E há, junto à classe média, setores do comando da PM e do governo, quem defende o uso de mais repressão policial como única saída para combater a violência e a criminalidade existente. São incapazes de perceber que a política de segurança pública de São Paulo está falida. Uma política que se resume em aumentar o número de presídios e o número de policiais militares. Evidencia sua falência aos mostrar-se incapaz de combater o crime organizado, quem comanda suas atividades criminosas de dentro dos presídios, tem atuação permanente nas periferias – incluindo regiões centrais da capital – e apresenta-se à sociedade como um verdadeiro poder paralelo ao do Estado.
Falência evidenciada, também, no tratamento dado as questões sociais. A polícia do governo tucano não sabe enfrentar uma simples passeata de estudantes em defesa do passe escolar, ou uma manifestação de grevistas, sem usar cassetetes, bombas de gás, cães e balas de borracha. A síntese dessa truculência e desumanidade contra a população pobre se materializou na ação policial contra os usuários de crack, na região central da capital, e no despejo das famílias do bairro do Pinheirinho, em São José dos Campos (SP). Não é por outra razão que os governos tucanos, tanto do José Serra quanto o do Geraldo Alckmin, sofreram denúncias na Comissão de Direitos Humanos da Organização dos Estados Americanos (OEA).
Ou seja, essa violência policial é coerente com a direitização do PSDB. A jornalista Maria Inês Nassif já havia alertado, em janeiro/ 12: “O governador é conservador; o PSDB tornou-se organicamente conservador, depois de oito anos de governo FHC e oito anos de posição neoudenista.

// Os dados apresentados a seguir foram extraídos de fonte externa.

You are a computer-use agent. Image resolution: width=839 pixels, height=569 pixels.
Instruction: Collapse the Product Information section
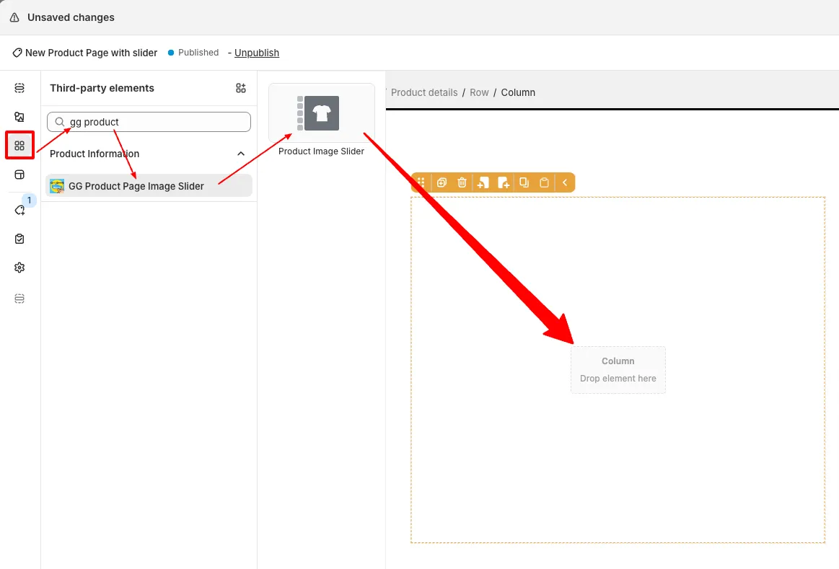[240, 153]
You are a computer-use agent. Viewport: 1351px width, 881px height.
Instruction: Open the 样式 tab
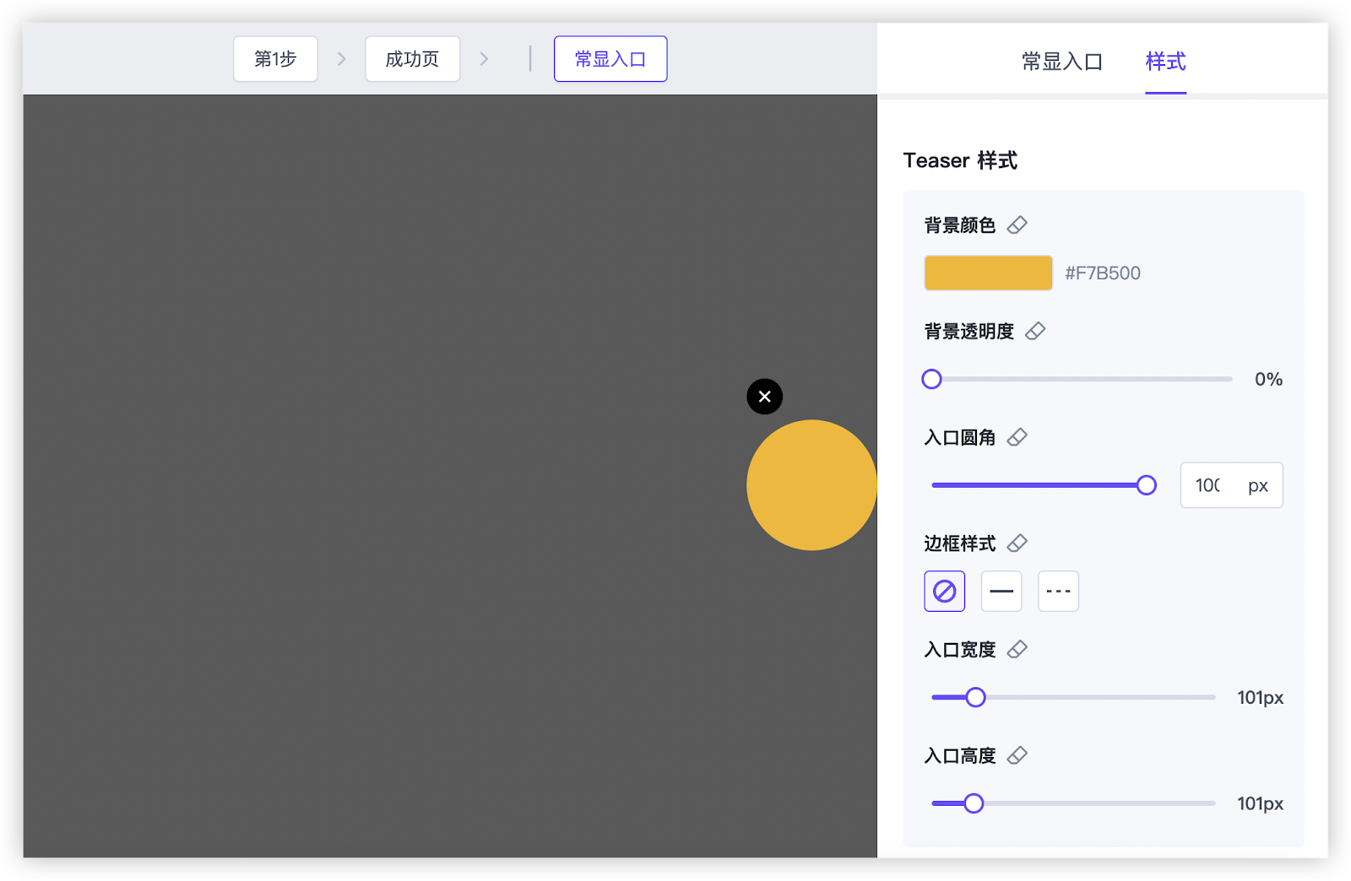pos(1165,62)
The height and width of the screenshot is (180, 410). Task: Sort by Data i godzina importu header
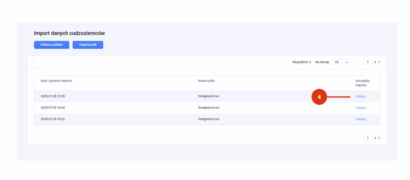click(56, 81)
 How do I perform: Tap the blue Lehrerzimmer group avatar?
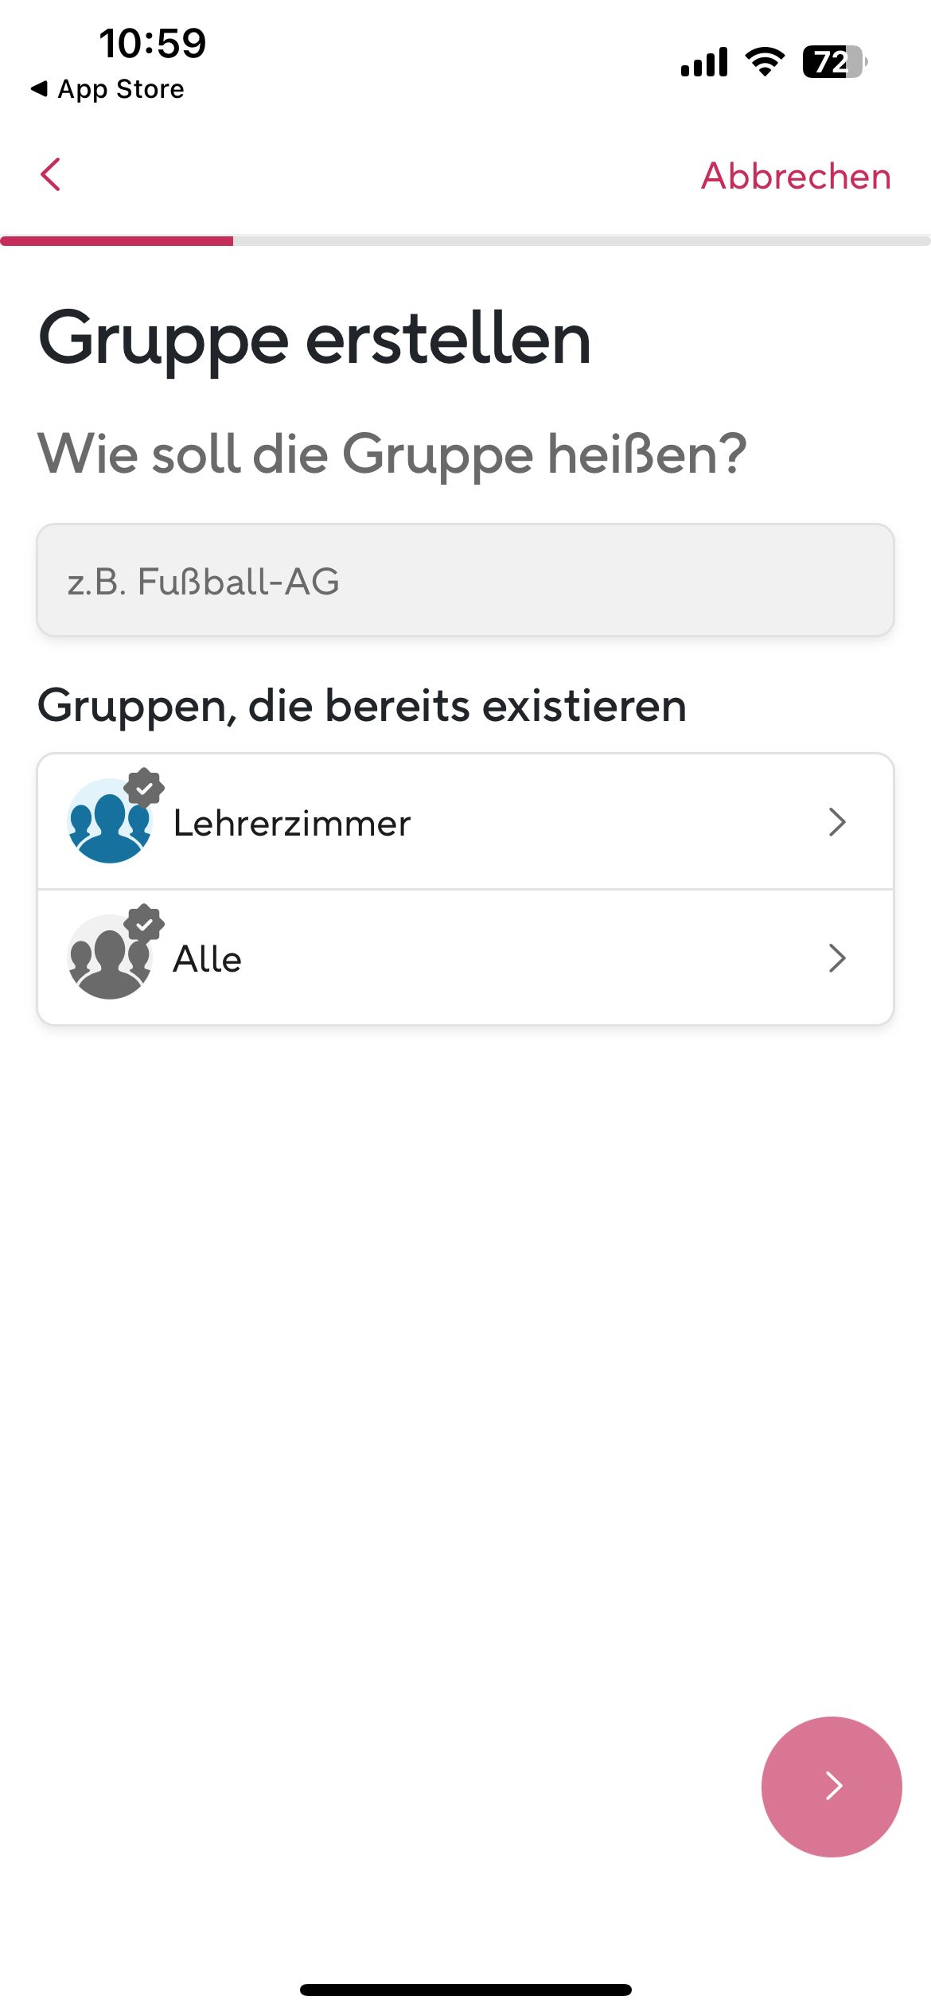[x=108, y=823]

A polícia é truculenta (...) e foi mais do que estimulada nos últimos governos a manter a lei, a ordem e esconder a miséria debaixo do tapete.” Assim, o comandante-geral interino da PM, coronel Hudson Camilli, está sendo coerente com a linha política dos últimos governos tucanos quando afirma que o número de mortos em confronto com a PM está dentro da normalidade. Como foi coerente o governador José Serra ao escolher o Reitor da Universidade de São Paulo (USP) que abriu o campus para a PM.
A dissertação de mestrado do tenente-coronel Adilson Paes de Souza, defendida na Faculdade de Direito da USP, sobre a Educação em Direitos Humanos na Policia Militar, traz elementos reflexivos para a reestruturação da força policial encarregada da segurança da população. Para o tenente-coronel, hoje na reserva, a educação de baixa qualidade em direitos humanos é uma das causas da violência policial.
Mas é necessário, também, promover mudanças mais amplas e profundas na economia e nas políticas públicas, que extrapolam o âmbito do estado de São Paulo. Políticas de combate à pobreza e a desigualdade social, que promovam a democratização da riqueza e da renda produzida na 6ª economia mundial, com índices sociais vergonhosos.